Tomaszewski J. Reducing pediatric emergency department utilization [published online January 18, 2018]. Consultant for Pediatricians.

Flood C, Sheehan K, Crandall M. Predictors of emergency department utilization among children in vulnerable families. Pediatr Emerg Care. 2017;33(12):765-769.

Health care costs are an incredible challenge to the economic health of the United States. One source of particularly high health care spending is in the emergency department (ED). Recent reports in the literature suggest that ED spending could represent as much as 10% of overall health care costs.1 Many of these visits could be addressed in a less resource-intensive setting such as an outpatient office. Therefore, identifying factors associated with high ED utilization may lead to a greater understanding of health care delivery and health care costs.

To help understand the motivations of frequent ED visits, authors of previous studies have examined characteristics such as patients’ chronic conditions, frequent caregiver ED visits, race, and insurance status. To analyze all of these socioeconomic and medical factors simultaneously, Flood and colleagues2 used data from the Fragile Families and Child Wellbeing Study (FFCWS), a longitudinal cohort of approximately 5000 vulnerable children from 75 US hospitals. The children in this database exhibit many of these identified predictive characteristics, making the database well suited to bivariate and multivariate logistic regression analyses in order to identify correlates with high ED utilization.

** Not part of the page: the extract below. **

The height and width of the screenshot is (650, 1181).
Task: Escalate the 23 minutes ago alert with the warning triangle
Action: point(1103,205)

In the FFCWS, follow-up interviews covering various topics had occurred 9 years after baseline with the children, their primary caregiver, and their teachers. Flood and colleagues chose asthma and frequent ear infections to represent chronic health problems and defined high ED utilization as 4 or more visits per year. They also assessed history of hospitalization within the previous year, frequency of primary care provider visits, children’s health insurance status, and the primary caregivers’ frequency of ED use.

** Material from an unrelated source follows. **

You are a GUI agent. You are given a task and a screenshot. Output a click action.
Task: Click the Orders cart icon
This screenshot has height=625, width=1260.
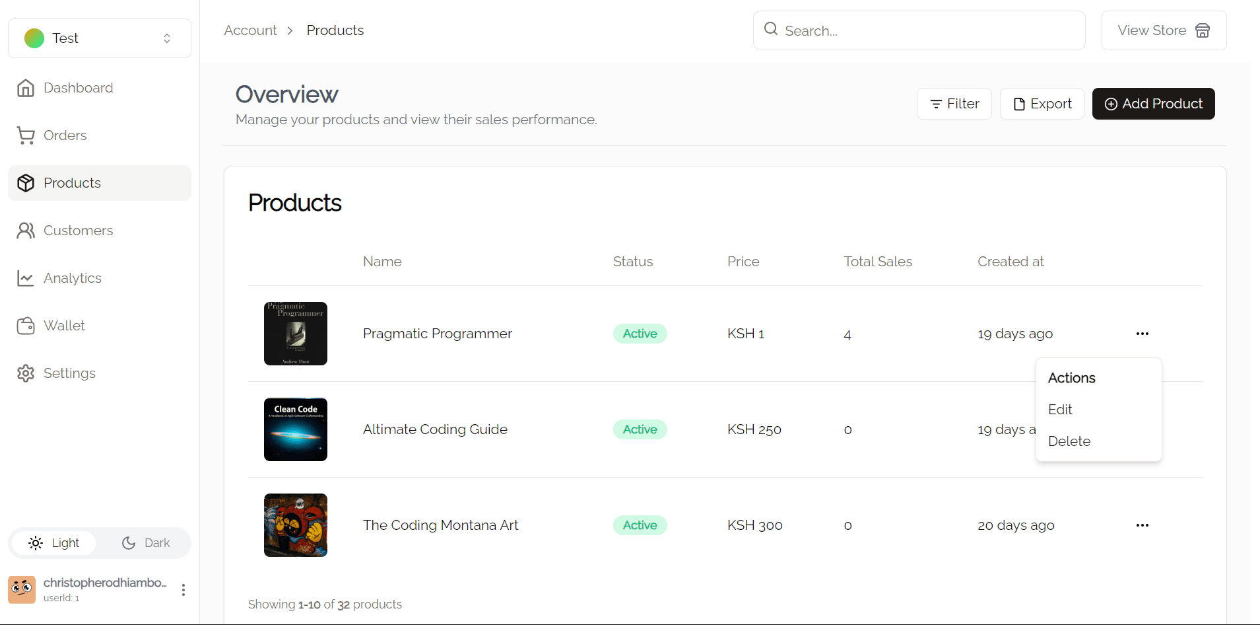tap(26, 135)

In total, FFCWS data from 2631 children were included in Flood and colleagues’ analysis. A multivariate model that controlled for the child’s sex, race, household income, and insurance status identified multiple significant variables: a history of child’s hospitalization within the last year, a diagnosis of asthma, the number of office/clinic visits in the past year, the number of primary caregiver ED visits in the past year, having 3 or more ear infections with a year, and insurance status.

Approximately 95% of the study cohort parents had reported that their child had some form of health insurance coverage, and 96% had reported that their child had a usual place for primary care.

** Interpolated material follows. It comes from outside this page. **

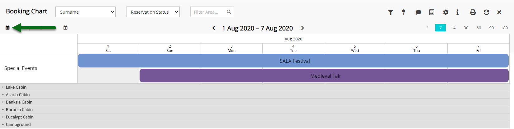
Task: Open the Surname dropdown
Action: coord(85,12)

The authors note that their analysis has a number of limitations, given that the research was based on social science survey data, with results subject to respondents’ recall bias, for example. Also, the FFCWS population primarily comprised lower-income families, and accurate extrapolation to higher-income families may not be possible. And, the FFCWS only examined the number of ED visits, not the severity of participants’ illness; thus, additional research focusing on the severity of illness is needed to make definitive conclusions.

Nevertheless, the results of this study show that children with a more complex medical history, especially a diagnosis of asthma, are at high risk for ED visits, regardless of socioeconomic factors or insurance status. These findings were consistent with prior studies. The authors conclude that, “By focusing efforts on more aggressive care coordination and management of chronic diseases such as asthma from the first ED visit and educating caregivers on appropriate places of care for their children and themselves, the ED utilization and overall health care spending of children in vulnerable families may be reduced.”

References:

  1. Lee MH, Schuur JD, Zink BJ. Owning the cost of emergency department medicine: beyond 2%. Ann Emerg Med. 2013;62(5):498-505.e3.
  2. Flood C, Sheehan K, Crandall M. Predictors of emergency department utilization among children in vulnerable families. Pediatr Emerg Care. 2017;33(12):765-769.